THE EXERCISE: Rewrite the records as a numbered list with blank lines omitted, starting at the line containing "The height and width of the screenshot is (964, 1779)." and ending at the line containing "click(35, 79)".

ENTRIES:
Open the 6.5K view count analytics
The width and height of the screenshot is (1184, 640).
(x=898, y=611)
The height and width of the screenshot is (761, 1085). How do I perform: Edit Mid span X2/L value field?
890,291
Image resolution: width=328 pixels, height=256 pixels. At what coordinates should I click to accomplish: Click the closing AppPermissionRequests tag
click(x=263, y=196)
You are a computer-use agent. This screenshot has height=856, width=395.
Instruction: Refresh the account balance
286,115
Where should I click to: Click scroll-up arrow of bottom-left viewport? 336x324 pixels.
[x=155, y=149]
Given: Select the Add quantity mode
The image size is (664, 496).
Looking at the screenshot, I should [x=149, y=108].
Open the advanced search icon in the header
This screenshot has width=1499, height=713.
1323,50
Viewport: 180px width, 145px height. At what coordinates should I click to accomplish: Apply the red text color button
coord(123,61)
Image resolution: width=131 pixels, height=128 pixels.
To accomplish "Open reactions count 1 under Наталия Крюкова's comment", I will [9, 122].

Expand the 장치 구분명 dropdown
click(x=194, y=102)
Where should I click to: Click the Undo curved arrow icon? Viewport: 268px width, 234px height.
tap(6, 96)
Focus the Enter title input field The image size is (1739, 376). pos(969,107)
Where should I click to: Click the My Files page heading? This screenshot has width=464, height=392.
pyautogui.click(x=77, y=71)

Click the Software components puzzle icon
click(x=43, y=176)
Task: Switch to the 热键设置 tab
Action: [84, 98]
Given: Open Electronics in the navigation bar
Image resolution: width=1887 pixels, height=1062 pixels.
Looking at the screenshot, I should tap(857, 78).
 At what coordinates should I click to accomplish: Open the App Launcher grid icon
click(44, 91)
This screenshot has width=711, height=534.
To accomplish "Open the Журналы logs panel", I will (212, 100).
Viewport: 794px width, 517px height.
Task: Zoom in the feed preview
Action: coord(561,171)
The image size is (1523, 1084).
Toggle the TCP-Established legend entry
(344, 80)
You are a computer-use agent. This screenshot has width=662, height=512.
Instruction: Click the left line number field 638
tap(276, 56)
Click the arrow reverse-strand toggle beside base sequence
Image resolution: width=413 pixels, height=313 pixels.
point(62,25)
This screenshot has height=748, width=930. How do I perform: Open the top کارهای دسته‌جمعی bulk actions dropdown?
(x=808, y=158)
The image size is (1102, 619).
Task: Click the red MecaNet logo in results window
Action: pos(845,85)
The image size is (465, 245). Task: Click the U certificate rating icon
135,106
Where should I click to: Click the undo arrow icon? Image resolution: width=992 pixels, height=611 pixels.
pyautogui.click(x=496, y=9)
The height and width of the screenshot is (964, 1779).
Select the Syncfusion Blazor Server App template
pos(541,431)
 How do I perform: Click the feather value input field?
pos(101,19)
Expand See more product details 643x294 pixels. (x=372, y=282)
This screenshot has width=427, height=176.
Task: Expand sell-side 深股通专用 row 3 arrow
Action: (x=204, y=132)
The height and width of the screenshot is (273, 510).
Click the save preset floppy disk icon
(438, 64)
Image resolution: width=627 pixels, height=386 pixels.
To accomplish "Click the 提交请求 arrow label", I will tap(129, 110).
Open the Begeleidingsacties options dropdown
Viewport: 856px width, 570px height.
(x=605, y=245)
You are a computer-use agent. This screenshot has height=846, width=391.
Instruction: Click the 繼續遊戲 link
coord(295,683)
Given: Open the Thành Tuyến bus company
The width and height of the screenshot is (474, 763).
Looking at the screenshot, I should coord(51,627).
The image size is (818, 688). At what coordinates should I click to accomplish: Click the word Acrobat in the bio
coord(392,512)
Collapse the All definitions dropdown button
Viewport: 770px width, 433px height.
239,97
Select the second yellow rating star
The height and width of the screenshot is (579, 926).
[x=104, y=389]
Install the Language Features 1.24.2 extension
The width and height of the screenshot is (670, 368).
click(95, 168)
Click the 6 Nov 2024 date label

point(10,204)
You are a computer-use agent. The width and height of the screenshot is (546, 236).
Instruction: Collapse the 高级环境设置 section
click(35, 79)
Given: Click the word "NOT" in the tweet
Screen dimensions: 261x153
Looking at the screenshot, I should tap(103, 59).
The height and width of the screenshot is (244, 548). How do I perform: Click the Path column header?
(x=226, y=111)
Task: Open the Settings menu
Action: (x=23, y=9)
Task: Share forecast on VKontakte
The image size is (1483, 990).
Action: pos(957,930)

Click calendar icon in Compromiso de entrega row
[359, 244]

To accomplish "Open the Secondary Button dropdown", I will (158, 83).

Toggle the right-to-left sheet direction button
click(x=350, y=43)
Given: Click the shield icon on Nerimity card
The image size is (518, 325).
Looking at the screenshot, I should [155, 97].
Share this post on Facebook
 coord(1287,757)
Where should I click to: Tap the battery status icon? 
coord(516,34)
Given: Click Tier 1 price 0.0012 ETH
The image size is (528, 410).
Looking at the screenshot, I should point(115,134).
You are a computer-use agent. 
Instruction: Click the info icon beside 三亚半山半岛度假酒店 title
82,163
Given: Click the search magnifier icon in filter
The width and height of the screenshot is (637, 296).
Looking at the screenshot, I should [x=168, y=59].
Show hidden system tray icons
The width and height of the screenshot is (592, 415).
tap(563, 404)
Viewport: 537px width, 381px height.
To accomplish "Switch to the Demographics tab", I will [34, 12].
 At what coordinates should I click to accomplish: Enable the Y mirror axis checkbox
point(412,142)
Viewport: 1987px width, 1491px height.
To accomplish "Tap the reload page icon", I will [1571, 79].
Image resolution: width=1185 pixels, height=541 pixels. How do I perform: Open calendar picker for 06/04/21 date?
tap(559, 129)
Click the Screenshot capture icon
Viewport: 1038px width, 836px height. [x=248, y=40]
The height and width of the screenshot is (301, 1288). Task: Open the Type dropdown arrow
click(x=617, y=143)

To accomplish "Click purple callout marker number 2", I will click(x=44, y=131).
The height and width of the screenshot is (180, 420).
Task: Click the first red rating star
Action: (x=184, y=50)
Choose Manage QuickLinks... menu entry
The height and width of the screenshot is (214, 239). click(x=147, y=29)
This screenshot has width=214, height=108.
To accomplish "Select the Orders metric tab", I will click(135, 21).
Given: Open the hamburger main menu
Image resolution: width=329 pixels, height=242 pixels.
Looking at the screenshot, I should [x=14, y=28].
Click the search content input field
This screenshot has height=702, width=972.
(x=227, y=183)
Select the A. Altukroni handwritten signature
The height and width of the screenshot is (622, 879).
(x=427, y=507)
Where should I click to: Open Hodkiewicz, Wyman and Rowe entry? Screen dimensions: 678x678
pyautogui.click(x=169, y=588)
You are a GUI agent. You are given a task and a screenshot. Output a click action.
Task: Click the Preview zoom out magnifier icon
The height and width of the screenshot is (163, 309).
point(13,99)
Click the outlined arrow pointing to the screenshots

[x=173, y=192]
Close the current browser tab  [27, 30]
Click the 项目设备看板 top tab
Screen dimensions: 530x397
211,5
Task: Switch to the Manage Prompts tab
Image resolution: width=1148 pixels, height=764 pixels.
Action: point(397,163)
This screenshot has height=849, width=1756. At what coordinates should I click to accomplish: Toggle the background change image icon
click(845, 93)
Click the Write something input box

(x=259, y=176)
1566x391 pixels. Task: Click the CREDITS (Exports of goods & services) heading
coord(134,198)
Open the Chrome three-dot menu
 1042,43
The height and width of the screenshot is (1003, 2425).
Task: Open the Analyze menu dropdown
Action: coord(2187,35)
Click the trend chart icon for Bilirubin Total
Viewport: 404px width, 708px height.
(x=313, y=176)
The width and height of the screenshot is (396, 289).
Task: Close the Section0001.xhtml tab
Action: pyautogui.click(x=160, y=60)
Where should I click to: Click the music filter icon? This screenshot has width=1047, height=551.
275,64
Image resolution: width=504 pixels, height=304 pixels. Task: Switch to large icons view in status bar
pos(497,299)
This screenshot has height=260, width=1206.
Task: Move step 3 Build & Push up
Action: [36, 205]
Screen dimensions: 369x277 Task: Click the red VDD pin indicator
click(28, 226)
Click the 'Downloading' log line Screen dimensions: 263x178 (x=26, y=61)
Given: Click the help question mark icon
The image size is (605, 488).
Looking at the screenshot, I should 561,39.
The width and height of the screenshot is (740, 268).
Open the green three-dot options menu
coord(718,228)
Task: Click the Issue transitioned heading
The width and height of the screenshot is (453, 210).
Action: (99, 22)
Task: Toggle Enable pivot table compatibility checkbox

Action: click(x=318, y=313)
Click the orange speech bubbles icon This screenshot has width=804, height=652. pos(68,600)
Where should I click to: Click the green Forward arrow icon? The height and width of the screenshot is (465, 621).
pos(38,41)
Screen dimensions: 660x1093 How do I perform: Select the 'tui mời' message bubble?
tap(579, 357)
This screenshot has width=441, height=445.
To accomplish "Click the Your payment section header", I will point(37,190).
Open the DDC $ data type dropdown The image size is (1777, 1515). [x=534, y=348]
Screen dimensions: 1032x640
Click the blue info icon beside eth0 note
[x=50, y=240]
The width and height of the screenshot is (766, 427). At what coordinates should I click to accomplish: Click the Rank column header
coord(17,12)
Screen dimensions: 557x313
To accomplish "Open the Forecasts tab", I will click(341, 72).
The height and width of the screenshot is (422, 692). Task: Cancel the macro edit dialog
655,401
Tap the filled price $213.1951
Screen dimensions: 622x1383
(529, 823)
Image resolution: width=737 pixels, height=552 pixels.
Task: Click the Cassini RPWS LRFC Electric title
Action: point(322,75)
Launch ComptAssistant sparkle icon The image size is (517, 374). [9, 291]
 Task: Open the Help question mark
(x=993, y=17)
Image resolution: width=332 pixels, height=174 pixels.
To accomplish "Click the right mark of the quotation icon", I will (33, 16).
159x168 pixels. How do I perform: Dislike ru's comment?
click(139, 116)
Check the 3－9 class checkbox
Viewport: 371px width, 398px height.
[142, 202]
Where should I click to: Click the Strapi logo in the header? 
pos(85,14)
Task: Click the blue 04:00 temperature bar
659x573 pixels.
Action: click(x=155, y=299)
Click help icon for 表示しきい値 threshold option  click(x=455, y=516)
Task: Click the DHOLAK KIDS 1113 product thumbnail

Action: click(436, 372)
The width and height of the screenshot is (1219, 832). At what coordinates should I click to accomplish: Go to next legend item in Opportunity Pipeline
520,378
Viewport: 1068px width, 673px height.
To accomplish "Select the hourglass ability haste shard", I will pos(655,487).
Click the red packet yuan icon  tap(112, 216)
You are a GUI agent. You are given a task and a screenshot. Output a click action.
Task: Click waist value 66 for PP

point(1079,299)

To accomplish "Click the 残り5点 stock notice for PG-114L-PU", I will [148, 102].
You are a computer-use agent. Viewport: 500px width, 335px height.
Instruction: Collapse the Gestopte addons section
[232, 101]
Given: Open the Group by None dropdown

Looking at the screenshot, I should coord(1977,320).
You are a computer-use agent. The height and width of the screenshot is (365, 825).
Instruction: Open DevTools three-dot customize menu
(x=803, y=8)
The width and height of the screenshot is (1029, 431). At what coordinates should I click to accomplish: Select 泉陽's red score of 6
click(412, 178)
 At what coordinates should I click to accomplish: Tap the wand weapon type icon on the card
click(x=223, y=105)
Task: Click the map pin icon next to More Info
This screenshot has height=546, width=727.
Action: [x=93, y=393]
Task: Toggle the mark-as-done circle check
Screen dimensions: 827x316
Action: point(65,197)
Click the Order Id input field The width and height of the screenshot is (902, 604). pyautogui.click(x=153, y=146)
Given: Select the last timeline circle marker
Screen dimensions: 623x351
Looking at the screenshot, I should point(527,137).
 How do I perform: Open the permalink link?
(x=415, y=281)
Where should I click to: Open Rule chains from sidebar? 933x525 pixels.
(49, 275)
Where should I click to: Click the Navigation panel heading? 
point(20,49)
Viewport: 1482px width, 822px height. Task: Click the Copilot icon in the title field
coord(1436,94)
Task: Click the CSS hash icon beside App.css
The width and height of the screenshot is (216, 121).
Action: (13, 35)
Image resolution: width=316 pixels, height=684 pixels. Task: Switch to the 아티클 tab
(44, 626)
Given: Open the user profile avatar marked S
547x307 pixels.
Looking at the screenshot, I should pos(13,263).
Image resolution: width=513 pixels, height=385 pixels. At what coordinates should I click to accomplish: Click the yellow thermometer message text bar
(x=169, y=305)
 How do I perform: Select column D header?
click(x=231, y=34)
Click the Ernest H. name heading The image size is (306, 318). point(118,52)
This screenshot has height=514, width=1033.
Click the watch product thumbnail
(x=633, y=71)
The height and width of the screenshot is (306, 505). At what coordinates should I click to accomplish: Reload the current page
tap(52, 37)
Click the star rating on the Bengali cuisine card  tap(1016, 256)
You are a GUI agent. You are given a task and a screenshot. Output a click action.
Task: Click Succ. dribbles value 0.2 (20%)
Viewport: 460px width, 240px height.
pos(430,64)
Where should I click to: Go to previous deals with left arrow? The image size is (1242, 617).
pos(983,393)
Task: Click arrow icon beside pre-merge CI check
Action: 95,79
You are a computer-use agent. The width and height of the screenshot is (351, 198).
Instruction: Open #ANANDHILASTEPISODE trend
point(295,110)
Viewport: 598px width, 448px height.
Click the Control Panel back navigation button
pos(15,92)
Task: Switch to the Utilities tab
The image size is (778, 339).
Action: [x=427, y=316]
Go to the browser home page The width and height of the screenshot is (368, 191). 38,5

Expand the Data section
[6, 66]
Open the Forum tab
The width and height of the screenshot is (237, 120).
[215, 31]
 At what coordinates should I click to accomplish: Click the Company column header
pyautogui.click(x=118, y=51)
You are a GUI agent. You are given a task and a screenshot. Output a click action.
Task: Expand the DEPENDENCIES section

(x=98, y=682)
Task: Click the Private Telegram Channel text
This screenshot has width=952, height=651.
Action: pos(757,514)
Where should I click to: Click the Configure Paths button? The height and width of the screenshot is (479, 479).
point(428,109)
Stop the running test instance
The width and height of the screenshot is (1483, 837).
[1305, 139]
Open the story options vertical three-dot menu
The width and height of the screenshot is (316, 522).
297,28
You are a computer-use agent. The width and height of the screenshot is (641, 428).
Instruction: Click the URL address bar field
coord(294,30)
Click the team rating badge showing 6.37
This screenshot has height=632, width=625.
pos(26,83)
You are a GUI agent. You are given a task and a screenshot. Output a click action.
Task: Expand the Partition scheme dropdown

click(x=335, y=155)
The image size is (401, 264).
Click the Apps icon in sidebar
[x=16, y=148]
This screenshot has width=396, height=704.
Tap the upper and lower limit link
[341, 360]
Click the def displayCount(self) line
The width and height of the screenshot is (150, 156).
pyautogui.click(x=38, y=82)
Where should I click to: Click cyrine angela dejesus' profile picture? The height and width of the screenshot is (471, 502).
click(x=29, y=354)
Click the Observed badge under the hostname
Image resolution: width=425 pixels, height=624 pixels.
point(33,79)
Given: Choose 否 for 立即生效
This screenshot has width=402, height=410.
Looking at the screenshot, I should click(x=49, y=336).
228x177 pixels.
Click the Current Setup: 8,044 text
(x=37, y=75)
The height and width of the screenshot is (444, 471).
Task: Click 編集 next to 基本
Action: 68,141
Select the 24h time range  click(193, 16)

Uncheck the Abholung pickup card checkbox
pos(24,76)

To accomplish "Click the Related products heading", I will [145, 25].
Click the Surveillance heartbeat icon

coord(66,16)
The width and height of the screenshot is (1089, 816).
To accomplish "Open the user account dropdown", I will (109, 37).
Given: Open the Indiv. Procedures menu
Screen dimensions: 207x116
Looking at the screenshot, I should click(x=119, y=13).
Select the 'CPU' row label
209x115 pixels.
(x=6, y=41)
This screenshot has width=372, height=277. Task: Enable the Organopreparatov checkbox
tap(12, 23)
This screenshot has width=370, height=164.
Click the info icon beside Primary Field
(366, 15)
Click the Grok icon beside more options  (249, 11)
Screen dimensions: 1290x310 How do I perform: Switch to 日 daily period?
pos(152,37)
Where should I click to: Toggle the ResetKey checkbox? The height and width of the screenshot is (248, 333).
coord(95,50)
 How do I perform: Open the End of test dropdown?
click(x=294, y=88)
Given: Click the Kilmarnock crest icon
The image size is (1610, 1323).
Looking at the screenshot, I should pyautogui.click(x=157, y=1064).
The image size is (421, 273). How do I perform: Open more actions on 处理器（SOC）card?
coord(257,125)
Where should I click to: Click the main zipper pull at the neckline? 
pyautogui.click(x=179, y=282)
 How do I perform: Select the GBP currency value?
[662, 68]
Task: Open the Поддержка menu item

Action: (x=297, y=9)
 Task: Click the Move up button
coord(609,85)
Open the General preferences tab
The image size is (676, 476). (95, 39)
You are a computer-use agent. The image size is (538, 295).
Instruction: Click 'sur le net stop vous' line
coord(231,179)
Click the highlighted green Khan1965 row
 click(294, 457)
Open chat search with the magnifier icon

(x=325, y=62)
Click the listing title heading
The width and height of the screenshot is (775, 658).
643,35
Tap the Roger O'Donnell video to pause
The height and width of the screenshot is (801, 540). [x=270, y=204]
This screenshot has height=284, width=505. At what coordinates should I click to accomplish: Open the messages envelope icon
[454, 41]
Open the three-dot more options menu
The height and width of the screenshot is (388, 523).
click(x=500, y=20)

ANSWER FOR THE TASK:
1. The height and width of the screenshot is (964, 1779).
2. Select the Syncfusion Blazor Server App template
3. pos(541,431)
4.  How do I perform: Click the feather value input field?
5. pos(101,19)
6. Expand See more product details 643x294 pixels. (x=372, y=282)
7. This screenshot has width=427, height=176.
8. Task: Expand sell-side 深股通专用 row 3 arrow
9. Action: (x=204, y=132)
10. The height and width of the screenshot is (273, 510).
11. Click the save preset floppy disk icon
12. (438, 64)
13. Image resolution: width=627 pixels, height=386 pixels.
14. To accomplish "Click the 提交请求 arrow label", I will tap(129, 110).
15. Open the Begeleidingsacties options dropdown
16. Viewport: 856px width, 570px height.
17. (x=605, y=245)
18. You are a computer-use agent. This screenshot has height=846, width=391.
19. Instruction: Click the 繼續遊戲 link
20. coord(295,683)
21. Given: Open the Thành Tuyến bus company
22. The width and height of the screenshot is (474, 763).
23. Looking at the screenshot, I should coord(51,627).
24. The image size is (818, 688). At what coordinates should I click to accomplish: Click the word Acrobat in the bio
25. coord(392,512)
26. Collapse the All definitions dropdown button
27. Viewport: 770px width, 433px height.
28. 239,97
29. Select the second yellow rating star
30. The height and width of the screenshot is (579, 926).
31. [x=104, y=389]
32. Install the Language Features 1.24.2 extension
33. The width and height of the screenshot is (670, 368).
34. click(95, 168)
35. Click the 6 Nov 2024 date label
36. point(10,204)
37. You are a computer-use agent. The width and height of the screenshot is (546, 236).
38. Instruction: Collapse the 高级环境设置 section
39. click(35, 79)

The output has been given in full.